Which just shows that people are certainly capable of rising above popular wisdom. When the world was proved to be a globe, it was only the morons that refused to accept the truth. When Salk's polio vaccine was manufactured, not a single nation on earth refused to save their children because the cure was invented in a nation they didn't like all that much. Skin color, ethnicity, religious or political persuasion have zero bearing on the merits of a scientific idea. It it works, we all glom onto it in a flash and make our lives better. Has any parent ever questioned exactly who pioneered the laser surgery that saved their child's life? Do any of us wonder about the personal or political opinions of the inventors of our cell phones, automobile airbags or life-sustaining medicines? Who cares?

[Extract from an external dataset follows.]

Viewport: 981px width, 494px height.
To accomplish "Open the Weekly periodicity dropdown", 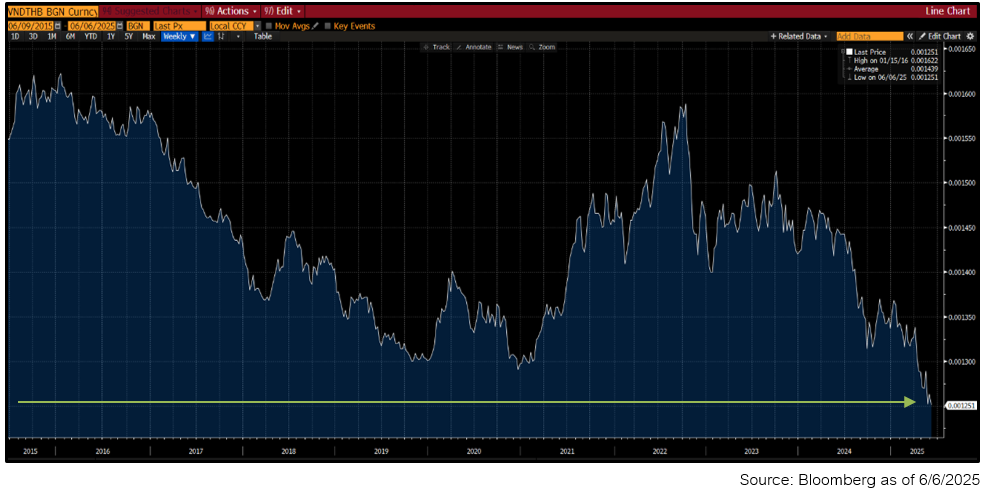I will pyautogui.click(x=180, y=36).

Sports is another area of human endeavor that's broken a lot of comfortable but backward notions. Even back as far as the 1930s, when Jim Crow still ruled the American roost, two of our biggest sports heroes were the very black men Jesse Owns and Joe Louis. They represented America, or at least an America that might have been, that should be, and their exploits helped us get to that place, and within a decade of their prime years racial barriers fell in professional sports and the armed services, and within a generation The Civil Rights Act of 1964 and the National Voting Rights Act of 1965 were enacted. Which is not to say that many Americans were not dragged kicking and screaming into the sanity and propriety of new realities, with no shortage of violence and killing to maintain the status quo. But that status quo is gone forever and today very few Americans question the concept of universal equality.
And none of them who are sports fans complain when a black or Latino or Italian or Oriental player is the star or the difference maker on a championship team. They might gripe that sports stars are overpaid, which is another fallacy. No one goes to Yankee Stadium to see George Steinbrenner, the owner of the team who make more money than any of his well paid stars. People go to see Derek Jeter, Mariano Rivera, Alex Rodriguez and company, highly skilled performers who pack the house every night and make their employers and television networks wealthy. That's why U2 makes more money than a wedding band, why Elvis made more than Pat Boone. And the fact that many wealthy sports stars are minorities doesn't seem to bother a soul anymore.
Same deal with our scientists, no one cares what sort of person handed us the lollipop, it's delicious and we want more. And President Barack Obama has people like George Washington Carver, Duke Ellington, Cab Calloway, Lena Horne, Althea Gibson, Sidney Poitier, Jack Johnson, Joe Louis and Jesse Owens to thank for his job, just as much as Martin Luther King, Rosa Parks, John F. Kennedy, Ralph Abernathy, Malcom X. and Medgar Evers. Things are better now than ever, but not nearly as good as they should be. In a nation that was founded on the concept that all men are created equal, as blatant attack on popular wisdom in 1776 as was humanly imaginable, we are the standard bearers of love and tolerance in a hate filled world. Always as much an idea as a nation, America is on a journey towards an ideal. All the guns and rockets in the world won't change the popular wisdom of ethnic and religious hatred half as much as a shining example. Sometimes popular wisdom is neither popular nor wise. Just ask Galileo or Columbus.